Problem to work on: Set down the data below once more, precisely as it reads.

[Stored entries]
━━━━━━━━━━━━━━━━━━━━━━━━━━━━━━

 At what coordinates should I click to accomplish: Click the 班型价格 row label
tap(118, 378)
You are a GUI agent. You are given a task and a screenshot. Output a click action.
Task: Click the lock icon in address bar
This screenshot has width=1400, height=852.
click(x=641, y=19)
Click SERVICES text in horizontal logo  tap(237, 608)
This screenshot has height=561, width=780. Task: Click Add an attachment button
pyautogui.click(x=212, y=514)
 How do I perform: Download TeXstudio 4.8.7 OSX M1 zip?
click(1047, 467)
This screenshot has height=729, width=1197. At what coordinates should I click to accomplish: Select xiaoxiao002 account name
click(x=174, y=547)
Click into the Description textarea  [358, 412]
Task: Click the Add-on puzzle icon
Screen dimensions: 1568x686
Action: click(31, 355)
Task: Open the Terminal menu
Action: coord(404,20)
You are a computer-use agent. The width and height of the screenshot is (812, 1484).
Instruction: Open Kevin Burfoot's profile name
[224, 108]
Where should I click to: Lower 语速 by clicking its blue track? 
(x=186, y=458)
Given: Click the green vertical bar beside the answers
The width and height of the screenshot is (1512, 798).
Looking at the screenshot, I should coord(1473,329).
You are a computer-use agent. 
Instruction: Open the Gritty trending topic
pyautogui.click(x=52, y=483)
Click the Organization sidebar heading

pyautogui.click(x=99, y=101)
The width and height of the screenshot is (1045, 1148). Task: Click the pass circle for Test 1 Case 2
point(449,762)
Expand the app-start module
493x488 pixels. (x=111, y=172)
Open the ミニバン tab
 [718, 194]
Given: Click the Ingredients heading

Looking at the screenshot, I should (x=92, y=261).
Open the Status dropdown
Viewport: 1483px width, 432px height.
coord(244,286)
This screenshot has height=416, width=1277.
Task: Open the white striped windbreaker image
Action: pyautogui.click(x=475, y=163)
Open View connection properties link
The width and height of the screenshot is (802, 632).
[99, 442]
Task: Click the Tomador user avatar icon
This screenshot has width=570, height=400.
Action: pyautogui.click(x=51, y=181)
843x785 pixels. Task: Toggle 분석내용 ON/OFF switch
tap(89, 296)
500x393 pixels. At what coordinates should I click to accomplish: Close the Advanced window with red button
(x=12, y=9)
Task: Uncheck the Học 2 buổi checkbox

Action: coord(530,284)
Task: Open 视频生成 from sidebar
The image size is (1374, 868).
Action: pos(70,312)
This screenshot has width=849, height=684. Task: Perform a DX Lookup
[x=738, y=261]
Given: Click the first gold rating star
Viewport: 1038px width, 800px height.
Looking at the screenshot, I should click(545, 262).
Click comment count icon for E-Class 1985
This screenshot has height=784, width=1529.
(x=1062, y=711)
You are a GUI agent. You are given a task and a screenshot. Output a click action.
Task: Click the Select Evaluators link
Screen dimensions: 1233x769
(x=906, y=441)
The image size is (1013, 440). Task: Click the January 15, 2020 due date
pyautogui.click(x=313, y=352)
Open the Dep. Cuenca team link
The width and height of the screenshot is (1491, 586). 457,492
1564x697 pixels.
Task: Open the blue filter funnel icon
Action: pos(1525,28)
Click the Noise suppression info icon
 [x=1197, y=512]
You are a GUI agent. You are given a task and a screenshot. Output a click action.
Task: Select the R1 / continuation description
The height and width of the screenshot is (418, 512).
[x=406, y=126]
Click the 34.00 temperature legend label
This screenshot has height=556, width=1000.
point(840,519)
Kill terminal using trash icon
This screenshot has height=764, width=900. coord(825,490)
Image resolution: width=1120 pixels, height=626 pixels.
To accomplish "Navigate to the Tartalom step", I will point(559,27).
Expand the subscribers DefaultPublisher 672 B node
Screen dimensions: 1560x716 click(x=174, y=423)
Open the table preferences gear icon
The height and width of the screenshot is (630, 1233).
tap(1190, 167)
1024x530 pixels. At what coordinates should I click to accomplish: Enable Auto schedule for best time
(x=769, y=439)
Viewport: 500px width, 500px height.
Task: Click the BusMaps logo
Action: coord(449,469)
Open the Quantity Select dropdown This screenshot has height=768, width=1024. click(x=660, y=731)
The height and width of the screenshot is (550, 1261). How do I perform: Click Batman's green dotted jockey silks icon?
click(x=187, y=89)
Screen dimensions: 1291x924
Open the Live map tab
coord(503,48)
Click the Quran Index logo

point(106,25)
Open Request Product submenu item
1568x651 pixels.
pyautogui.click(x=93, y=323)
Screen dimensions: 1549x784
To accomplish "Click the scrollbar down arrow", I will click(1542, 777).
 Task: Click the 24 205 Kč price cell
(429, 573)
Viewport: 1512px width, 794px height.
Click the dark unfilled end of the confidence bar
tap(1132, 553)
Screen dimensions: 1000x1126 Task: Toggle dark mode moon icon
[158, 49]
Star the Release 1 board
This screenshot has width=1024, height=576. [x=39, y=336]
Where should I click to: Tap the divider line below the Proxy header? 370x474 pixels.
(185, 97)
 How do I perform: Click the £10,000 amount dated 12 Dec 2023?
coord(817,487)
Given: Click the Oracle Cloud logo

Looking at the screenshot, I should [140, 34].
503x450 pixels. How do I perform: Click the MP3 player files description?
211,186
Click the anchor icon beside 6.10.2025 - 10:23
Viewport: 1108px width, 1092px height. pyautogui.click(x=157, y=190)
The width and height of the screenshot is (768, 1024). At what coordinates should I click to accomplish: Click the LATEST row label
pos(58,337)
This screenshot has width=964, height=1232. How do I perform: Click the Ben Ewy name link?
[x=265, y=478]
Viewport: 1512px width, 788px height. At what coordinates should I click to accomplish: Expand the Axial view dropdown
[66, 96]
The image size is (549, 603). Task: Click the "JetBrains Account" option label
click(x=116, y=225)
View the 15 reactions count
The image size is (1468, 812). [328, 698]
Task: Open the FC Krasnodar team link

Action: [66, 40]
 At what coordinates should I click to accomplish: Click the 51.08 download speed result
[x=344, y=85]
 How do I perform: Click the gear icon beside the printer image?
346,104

━━━━━━━━━━━━━━━━━━━━━━━━━━━━━━

Response below:
 At what coordinates should I click to accomplish: Click the 班型价格 row label
tap(118, 378)
You are a GUI agent. You are given a task and a screenshot. Output a click action.
Task: Click the lock icon in address bar
This screenshot has width=1400, height=852.
click(x=641, y=19)
Click SERVICES text in horizontal logo  tap(237, 608)
This screenshot has height=561, width=780. Task: Click Add an attachment button
pyautogui.click(x=212, y=514)
 How do I perform: Download TeXstudio 4.8.7 OSX M1 zip?
click(1047, 467)
This screenshot has height=729, width=1197. At what coordinates should I click to accomplish: Select xiaoxiao002 account name
click(x=174, y=547)
Click into the Description textarea  [358, 412]
Task: Click the Add-on puzzle icon
Screen dimensions: 1568x686
Action: click(31, 355)
Task: Open the Terminal menu
Action: coord(404,20)
You are a computer-use agent. The width and height of the screenshot is (812, 1484).
Instruction: Open Kevin Burfoot's profile name
[224, 108]
Where should I click to: Lower 语速 by clicking its blue track? 
(x=186, y=458)
Given: Click the green vertical bar beside the answers
The width and height of the screenshot is (1512, 798).
Looking at the screenshot, I should coord(1473,329).
You are a computer-use agent. 
Instruction: Open the Gritty trending topic
pyautogui.click(x=52, y=483)
Click the Organization sidebar heading

pyautogui.click(x=99, y=101)
The width and height of the screenshot is (1045, 1148). Task: Click the pass circle for Test 1 Case 2
point(449,762)
Expand the app-start module
493x488 pixels. (x=111, y=172)
Open the ミニバン tab
 [718, 194]
Given: Click the Ingredients heading

Looking at the screenshot, I should (x=92, y=261).
Open the Status dropdown
Viewport: 1483px width, 432px height.
coord(244,286)
This screenshot has height=416, width=1277.
Task: Open the white striped windbreaker image
Action: pyautogui.click(x=475, y=163)
Open View connection properties link
The width and height of the screenshot is (802, 632).
[99, 442]
Task: Click the Tomador user avatar icon
This screenshot has width=570, height=400.
Action: pyautogui.click(x=51, y=181)
843x785 pixels. Task: Toggle 분석내용 ON/OFF switch
tap(89, 296)
500x393 pixels. At what coordinates should I click to accomplish: Close the Advanced window with red button
(x=12, y=9)
Task: Uncheck the Học 2 buổi checkbox

Action: coord(530,284)
Task: Open 视频生成 from sidebar
The image size is (1374, 868).
Action: pos(70,312)
This screenshot has width=849, height=684. Task: Perform a DX Lookup
[x=738, y=261]
Given: Click the first gold rating star
Viewport: 1038px width, 800px height.
Looking at the screenshot, I should click(545, 262).
Click comment count icon for E-Class 1985
This screenshot has height=784, width=1529.
(x=1062, y=711)
You are a GUI agent. You are given a task and a screenshot. Output a click action.
Task: Click the Select Evaluators link
Screen dimensions: 1233x769
(x=906, y=441)
The image size is (1013, 440). Task: Click the January 15, 2020 due date
pyautogui.click(x=313, y=352)
Open the Dep. Cuenca team link
The width and height of the screenshot is (1491, 586). 457,492
1564x697 pixels.
Task: Open the blue filter funnel icon
Action: pos(1525,28)
Click the Noise suppression info icon
 [x=1197, y=512]
You are a GUI agent. You are given a task and a screenshot. Output a click action.
Task: Select the R1 / continuation description
The height and width of the screenshot is (418, 512).
[x=406, y=126]
Click the 34.00 temperature legend label
This screenshot has height=556, width=1000.
point(840,519)
Kill terminal using trash icon
This screenshot has height=764, width=900. coord(825,490)
Image resolution: width=1120 pixels, height=626 pixels.
To accomplish "Navigate to the Tartalom step", I will point(559,27).
Expand the subscribers DefaultPublisher 672 B node
Screen dimensions: 1560x716 click(x=174, y=423)
Open the table preferences gear icon
The height and width of the screenshot is (630, 1233).
tap(1190, 167)
1024x530 pixels. At what coordinates should I click to accomplish: Enable Auto schedule for best time
(x=769, y=439)
Viewport: 500px width, 500px height.
Task: Click the BusMaps logo
Action: coord(449,469)
Open the Quantity Select dropdown This screenshot has height=768, width=1024. click(x=660, y=731)
The height and width of the screenshot is (550, 1261). How do I perform: Click Batman's green dotted jockey silks icon?
click(x=187, y=89)
Screen dimensions: 1291x924
Open the Live map tab
coord(503,48)
Click the Quran Index logo

point(106,25)
Open Request Product submenu item
1568x651 pixels.
pyautogui.click(x=93, y=323)
Screen dimensions: 1549x784
To accomplish "Click the scrollbar down arrow", I will click(1542, 777).
 Task: Click the 24 205 Kč price cell
(429, 573)
Viewport: 1512px width, 794px height.
Click the dark unfilled end of the confidence bar
tap(1132, 553)
Screen dimensions: 1000x1126 Task: Toggle dark mode moon icon
[158, 49]
Star the Release 1 board
This screenshot has width=1024, height=576. [x=39, y=336]
Where should I click to: Tap the divider line below the Proxy header? 370x474 pixels.
(185, 97)
 How do I perform: Click the £10,000 amount dated 12 Dec 2023?
coord(817,487)
Given: Click the Oracle Cloud logo

Looking at the screenshot, I should [140, 34].
503x450 pixels. How do I perform: Click the MP3 player files description?
211,186
Click the anchor icon beside 6.10.2025 - 10:23
Viewport: 1108px width, 1092px height. pyautogui.click(x=157, y=190)
The width and height of the screenshot is (768, 1024). At what coordinates should I click to accomplish: Click the LATEST row label
pos(58,337)
This screenshot has width=964, height=1232. How do I perform: Click the Ben Ewy name link?
[x=265, y=478]
Viewport: 1512px width, 788px height. At what coordinates should I click to accomplish: Expand the Axial view dropdown
[66, 96]
The image size is (549, 603). Task: Click the "JetBrains Account" option label
click(x=116, y=225)
View the 15 reactions count
The image size is (1468, 812). [328, 698]
Task: Open the FC Krasnodar team link

Action: [66, 40]
 At what coordinates should I click to accomplish: Click the 51.08 download speed result
[x=344, y=85]
 How do I perform: Click the gear icon beside the printer image?
346,104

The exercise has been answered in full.